◆ DATA PROVIDED ◆
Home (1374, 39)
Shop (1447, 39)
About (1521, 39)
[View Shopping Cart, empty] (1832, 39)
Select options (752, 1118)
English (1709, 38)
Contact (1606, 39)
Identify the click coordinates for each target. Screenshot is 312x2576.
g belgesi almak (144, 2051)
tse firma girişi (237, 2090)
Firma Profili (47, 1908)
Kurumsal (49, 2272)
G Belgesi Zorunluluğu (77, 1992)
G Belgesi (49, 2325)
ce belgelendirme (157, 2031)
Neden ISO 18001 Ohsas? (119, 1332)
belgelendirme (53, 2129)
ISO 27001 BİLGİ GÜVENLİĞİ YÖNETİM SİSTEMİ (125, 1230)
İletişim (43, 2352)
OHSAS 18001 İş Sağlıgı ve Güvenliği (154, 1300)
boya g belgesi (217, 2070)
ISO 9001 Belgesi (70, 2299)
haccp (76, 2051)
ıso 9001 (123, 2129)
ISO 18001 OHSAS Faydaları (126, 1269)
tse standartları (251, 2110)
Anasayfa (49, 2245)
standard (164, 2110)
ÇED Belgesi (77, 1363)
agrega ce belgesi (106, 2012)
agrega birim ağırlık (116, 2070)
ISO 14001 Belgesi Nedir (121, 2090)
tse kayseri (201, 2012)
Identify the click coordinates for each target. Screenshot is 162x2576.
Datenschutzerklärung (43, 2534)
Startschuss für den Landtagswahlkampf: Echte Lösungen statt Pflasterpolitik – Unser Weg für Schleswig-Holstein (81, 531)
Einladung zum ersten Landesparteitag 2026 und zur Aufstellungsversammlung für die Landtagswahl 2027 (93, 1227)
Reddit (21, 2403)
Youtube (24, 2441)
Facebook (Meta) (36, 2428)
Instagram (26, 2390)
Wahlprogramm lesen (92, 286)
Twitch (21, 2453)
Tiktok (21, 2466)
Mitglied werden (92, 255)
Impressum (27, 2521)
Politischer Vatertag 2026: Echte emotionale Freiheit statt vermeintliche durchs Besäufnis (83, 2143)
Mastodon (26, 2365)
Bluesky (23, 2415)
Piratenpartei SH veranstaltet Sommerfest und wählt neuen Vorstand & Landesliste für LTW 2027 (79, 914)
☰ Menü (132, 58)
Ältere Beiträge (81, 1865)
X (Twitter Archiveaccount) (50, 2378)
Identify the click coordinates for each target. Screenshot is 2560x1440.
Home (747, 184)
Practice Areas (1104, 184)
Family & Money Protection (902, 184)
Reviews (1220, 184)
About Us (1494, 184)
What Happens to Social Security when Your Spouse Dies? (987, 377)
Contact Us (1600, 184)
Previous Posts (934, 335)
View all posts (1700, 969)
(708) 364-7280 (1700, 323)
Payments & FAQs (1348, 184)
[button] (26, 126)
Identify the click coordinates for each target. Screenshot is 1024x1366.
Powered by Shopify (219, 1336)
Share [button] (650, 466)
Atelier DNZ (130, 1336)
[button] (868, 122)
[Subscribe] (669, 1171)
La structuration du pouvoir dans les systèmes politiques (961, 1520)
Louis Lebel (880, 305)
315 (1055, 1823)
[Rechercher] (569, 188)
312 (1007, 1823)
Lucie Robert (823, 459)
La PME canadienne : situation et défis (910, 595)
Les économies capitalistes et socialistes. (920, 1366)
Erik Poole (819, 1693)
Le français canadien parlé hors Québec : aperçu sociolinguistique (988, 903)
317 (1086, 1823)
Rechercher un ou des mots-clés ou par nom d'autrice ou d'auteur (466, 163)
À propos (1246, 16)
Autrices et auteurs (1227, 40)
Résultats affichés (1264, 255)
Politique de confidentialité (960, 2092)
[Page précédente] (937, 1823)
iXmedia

◆ WHAT IS NEEDED ◆
Whenever a line of the listing above holds the word "Screenshot", copy that line.

◆ SOLVED PROBLEM ◆
Identify the click coordinates for each target. Screenshot is 312x2576.
Identify the click coordinates for each target. Screenshot is 162x2576.
Identify the click coordinates for each target. Screenshot is 2560x1440.
Identify the click coordinates for each target. Screenshot is 1024x1366.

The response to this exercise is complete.